Wendy Gist has had her poetry, flash fiction and essays featured in Amsterdam Quarterly, Empty Mirror Arts and Literary Magazine, Fourth River, Gravel, Grey Sparrow Journal, Illya’s Honey, Juked, Pif, Red River Review, Soundings Review, The Galway Review (Ireland), The Lake (UK), and many other fine journals. A native Arizonan, she now lives in New Mexico where she serves as Co-founding editor of Red Savina Review.
Life After Sierra
By Wendy Gist
“Fry me a pork chop,” yelled Nicholas from his position on the sofa in the living room.
Saguaro watched a javelina gobble a prickly pear on Animal Planet as she prepared dinner. She tied an apron around her flabby waist and scanned the iPad on the granite countertop as she sliced and diced. She looked at posed pictures and moons in various phases—all posted by Facebook friends.
“No, Nic.” She swept a henna-red ringlet from her ice-blue eye. “I don’t touch or eat pig, nor do I fry.”
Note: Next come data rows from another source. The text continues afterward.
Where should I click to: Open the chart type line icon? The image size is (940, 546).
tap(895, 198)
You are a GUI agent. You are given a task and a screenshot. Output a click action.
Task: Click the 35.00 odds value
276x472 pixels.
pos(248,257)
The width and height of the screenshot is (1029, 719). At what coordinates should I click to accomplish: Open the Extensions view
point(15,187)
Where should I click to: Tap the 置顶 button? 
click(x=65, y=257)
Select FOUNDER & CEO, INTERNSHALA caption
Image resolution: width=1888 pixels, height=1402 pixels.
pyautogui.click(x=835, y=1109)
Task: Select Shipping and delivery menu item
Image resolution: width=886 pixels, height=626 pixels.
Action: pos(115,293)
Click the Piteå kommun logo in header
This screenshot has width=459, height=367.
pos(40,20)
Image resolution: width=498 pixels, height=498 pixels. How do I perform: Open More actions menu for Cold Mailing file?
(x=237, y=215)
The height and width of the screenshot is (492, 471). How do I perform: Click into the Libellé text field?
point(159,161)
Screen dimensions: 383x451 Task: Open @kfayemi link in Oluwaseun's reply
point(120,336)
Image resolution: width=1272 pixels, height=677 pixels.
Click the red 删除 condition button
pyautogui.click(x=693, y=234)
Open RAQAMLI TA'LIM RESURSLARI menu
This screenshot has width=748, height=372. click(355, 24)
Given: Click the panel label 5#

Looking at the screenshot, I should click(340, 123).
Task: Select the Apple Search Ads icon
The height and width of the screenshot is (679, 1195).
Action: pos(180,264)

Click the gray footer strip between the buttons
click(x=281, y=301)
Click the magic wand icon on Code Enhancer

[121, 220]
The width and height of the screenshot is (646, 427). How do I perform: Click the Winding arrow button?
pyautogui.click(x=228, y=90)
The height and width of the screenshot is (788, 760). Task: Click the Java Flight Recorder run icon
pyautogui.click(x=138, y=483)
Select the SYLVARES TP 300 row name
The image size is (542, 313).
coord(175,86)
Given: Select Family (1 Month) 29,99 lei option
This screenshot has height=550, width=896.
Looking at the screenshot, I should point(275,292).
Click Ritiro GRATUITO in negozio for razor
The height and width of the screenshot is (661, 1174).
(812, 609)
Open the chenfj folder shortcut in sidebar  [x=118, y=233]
She rinsed a yellow crookneck squash in the sink. After drying her hands with a cotton dishcloth, she tapped the iPad screen to open the Chef Creation application. She double-checked measurements for the recipe ‘Seven Veggie Couscous’ and tossed vegetables into a Dutch oven.
Sandy blonde hair feathered over his balding crown, Nicholas sported a horseshoe mustache, red face, and big blueberry eyes. He wore a sleeveless denim vest. “Chill, Sag. At least grab me a beer.”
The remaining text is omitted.